Copy out the entries below exactly as they stand, but only from the line containing "Sort coins by Price column header" through the line containing "Given: Click the Ubuntu logo icon".

[[ RECORDS TO PROCESS open ]]

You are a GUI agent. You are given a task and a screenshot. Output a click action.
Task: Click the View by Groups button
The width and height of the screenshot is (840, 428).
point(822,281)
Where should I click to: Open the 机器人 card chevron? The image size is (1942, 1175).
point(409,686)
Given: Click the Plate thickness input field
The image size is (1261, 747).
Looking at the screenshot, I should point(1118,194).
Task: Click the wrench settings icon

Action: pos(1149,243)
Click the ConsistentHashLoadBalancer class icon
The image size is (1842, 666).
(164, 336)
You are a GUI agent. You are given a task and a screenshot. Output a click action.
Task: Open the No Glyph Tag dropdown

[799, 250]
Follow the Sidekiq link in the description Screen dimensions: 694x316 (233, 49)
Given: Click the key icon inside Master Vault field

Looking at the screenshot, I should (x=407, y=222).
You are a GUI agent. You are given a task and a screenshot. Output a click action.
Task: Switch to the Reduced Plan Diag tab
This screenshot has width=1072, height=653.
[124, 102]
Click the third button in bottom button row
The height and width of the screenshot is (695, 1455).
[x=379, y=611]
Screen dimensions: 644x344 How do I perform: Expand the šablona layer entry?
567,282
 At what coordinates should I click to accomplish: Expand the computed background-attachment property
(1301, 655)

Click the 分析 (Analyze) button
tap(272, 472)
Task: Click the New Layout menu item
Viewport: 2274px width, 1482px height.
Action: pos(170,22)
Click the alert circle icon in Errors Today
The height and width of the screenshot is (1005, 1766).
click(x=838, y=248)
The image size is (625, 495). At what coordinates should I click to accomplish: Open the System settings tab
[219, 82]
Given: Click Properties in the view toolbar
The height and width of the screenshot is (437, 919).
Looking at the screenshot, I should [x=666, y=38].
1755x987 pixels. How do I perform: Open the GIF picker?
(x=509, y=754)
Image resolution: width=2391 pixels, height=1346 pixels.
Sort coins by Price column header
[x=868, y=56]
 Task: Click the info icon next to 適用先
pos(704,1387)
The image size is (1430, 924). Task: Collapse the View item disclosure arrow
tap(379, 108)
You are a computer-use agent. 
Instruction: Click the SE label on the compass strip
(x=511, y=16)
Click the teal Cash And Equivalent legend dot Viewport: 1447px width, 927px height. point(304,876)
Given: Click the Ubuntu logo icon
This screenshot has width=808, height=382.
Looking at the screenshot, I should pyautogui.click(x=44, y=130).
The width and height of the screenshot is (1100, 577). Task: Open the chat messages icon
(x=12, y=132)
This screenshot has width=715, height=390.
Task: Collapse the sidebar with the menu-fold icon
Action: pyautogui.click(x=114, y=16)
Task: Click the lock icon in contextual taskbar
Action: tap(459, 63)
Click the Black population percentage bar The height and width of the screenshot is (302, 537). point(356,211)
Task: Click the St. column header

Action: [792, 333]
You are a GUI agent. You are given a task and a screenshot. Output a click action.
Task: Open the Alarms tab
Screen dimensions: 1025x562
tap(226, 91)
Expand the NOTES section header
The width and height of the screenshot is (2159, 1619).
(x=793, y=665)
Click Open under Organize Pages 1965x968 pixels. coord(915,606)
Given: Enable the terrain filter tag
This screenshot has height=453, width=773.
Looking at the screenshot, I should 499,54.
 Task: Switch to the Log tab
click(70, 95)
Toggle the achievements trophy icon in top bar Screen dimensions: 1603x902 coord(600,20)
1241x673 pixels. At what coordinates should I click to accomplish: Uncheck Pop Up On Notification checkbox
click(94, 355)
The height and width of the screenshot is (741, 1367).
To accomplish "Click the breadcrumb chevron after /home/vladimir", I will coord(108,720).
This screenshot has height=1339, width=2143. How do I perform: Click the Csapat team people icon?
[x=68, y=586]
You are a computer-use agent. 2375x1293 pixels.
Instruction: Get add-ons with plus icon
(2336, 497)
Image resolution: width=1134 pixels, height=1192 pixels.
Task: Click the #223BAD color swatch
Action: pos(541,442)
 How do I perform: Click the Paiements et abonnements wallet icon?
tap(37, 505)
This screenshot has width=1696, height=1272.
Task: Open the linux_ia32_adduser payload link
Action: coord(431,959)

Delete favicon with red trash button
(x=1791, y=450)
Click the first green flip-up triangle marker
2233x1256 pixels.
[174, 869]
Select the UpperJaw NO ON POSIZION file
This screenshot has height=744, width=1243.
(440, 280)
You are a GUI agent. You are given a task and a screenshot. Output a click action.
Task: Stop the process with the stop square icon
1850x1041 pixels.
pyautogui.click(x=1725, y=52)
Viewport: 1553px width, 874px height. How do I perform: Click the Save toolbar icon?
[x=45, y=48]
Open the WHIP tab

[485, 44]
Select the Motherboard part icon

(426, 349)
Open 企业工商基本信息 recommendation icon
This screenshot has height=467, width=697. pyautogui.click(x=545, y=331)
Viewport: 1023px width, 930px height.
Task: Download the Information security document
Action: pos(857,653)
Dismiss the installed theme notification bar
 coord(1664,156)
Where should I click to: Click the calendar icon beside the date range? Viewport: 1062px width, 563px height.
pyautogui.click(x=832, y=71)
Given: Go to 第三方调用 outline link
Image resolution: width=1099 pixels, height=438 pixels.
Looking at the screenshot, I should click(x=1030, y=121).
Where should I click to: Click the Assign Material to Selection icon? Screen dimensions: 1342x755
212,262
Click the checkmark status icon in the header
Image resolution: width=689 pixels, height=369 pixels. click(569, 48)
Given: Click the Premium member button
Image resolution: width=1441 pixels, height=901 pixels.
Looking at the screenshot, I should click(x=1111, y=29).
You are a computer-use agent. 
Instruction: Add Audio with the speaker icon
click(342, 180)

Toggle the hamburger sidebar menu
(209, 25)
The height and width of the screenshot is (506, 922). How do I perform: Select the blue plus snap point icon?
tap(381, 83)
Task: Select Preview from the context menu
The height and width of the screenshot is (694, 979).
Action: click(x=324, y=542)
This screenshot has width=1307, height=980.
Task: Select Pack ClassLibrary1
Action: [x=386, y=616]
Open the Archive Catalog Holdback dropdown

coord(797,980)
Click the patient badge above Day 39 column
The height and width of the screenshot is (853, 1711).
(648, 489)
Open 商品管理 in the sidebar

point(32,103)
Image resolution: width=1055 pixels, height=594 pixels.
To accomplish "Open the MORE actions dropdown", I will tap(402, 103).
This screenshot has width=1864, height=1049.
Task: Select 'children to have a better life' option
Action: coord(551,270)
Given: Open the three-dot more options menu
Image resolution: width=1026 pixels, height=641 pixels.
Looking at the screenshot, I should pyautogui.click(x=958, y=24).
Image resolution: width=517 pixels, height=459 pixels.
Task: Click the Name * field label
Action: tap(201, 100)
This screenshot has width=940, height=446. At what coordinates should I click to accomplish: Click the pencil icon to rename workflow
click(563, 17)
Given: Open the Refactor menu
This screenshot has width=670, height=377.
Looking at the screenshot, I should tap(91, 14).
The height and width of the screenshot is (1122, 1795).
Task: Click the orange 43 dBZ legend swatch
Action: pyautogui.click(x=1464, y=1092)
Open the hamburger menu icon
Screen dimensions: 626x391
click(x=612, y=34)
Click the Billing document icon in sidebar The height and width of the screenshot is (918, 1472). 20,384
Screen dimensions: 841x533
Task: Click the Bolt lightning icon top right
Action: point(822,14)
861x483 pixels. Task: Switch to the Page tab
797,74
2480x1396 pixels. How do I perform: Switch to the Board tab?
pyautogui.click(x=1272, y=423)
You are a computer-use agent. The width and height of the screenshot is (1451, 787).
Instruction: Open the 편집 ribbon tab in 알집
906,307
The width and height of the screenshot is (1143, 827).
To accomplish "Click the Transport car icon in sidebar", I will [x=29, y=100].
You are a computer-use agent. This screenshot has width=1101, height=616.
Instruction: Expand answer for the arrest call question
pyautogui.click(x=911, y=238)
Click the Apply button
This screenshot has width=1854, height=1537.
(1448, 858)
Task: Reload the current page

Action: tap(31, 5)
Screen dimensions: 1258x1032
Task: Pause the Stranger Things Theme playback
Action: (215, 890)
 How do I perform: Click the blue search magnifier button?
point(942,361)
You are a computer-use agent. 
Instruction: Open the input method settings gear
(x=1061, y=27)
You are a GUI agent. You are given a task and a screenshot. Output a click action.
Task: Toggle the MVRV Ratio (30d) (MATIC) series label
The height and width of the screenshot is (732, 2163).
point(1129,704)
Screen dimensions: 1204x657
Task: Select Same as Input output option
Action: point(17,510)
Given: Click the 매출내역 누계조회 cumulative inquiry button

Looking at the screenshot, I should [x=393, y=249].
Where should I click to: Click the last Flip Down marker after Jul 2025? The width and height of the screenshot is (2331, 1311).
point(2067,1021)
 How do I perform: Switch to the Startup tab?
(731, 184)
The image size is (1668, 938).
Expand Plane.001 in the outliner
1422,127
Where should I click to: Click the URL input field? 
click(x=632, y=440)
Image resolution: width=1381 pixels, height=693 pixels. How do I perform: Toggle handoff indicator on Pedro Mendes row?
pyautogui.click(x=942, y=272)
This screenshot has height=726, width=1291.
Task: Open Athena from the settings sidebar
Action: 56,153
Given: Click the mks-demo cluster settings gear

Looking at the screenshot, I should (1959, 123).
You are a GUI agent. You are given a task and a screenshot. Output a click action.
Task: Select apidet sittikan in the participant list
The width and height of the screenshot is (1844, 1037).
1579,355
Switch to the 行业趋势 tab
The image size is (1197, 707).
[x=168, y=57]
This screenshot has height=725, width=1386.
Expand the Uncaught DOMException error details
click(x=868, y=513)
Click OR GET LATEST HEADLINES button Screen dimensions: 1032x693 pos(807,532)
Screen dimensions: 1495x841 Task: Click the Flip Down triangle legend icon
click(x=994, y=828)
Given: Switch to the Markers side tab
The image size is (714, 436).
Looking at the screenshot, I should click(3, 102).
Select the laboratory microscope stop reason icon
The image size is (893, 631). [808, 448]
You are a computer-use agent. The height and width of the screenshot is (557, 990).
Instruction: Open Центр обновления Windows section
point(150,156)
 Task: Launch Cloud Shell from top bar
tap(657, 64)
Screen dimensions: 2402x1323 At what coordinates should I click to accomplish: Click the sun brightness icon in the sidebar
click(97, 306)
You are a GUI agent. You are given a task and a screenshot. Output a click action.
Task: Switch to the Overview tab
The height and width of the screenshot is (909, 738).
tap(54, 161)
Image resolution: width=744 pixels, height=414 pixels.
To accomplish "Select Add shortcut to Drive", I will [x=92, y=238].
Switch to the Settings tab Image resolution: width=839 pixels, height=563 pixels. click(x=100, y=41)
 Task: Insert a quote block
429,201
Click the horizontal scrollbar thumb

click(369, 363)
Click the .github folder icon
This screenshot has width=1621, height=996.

[[ RECORDS TO PROCESS closed ]]

_RESULT BELOW_
Sort coins by Price column header
[x=868, y=56]
 Task: Click the info icon next to 適用先
pos(704,1387)
The image size is (1430, 924). Task: Collapse the View item disclosure arrow
tap(379, 108)
You are a computer-use agent. 
Instruction: Click the SE label on the compass strip
(x=511, y=16)
Click the teal Cash And Equivalent legend dot Viewport: 1447px width, 927px height. point(304,876)
Given: Click the Ubuntu logo icon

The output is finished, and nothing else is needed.